Participant Expert Status
I am not, however, prepared to bar Mr. Colalillo from providing any opinion evidence at this trial. I am satisfied that he appears to meet the requirements for a participant expert. Notably, the content of his affidavit sworn January 15, 2025 and the opinions set out in his 2022 reports all appear to stem from his personal observations and investigations of the foundation and footings. He was a participant in events occurring after the plaintiff was terminated, which are relevant to the defendant’s defence and counterclaim positions on the design and construction of the foundation and footings. Mr. Colalillo is a structural engineer who appears to have been exercising his ordinary expertise during his role on the project in 2022 and 2023. To the extent that he has based his opinions on the review of documents, it is not clear to me that doing so would be beyond the ordinary course for a structural engineer.
I also agree with the defendant that it would be unfair to pre-emptively bar Mr. Colalillo from tendering opinion evidence as a participant expert. A qualification voir dire will be required, though, to delineate the scope of proper opinion evidence from Mr. Colalillo.
Disposition
For these reasons, I am not permitting Mr. Colalillo to testify as a rule 53.03 expert, but he may still testify as a participant expert on opinions formed from his personal observations and participation in the project, subject to a qualification voir dire on the scope of permitted opinion evidence to be given by Mr. Colalillo as a participant expert.

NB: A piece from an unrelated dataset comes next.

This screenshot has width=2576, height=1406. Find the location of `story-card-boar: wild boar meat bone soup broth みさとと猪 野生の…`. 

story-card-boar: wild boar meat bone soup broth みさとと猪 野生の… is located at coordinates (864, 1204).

Having found that Mr. Colalillo cannot testify as a rule 53.03 expert, his two litigation reports from December 2024 and February 2025 shall not be admitted. Mr. Colalillo’s affidavit sworn February 11, 2025 is hereby struck and leave to submit his affidavit sworn March 4, 2025 is denied. His affidavit sworn January 15, 2025, with exhibits, may be admitted. Following the qualification voir dire, the defendant will be afforded additional viva voce examination in chief of Mr. Colalillo to supplement that affidavit prior to cross-examination. Documents appended to the December 2024 and February 2025 reports that are not already in the evidentiary record may be extracted from the reports and put to Mr. Colalillo, but admissibility of such documents will still be subject to any objections by the plaintiff in the ordinary course.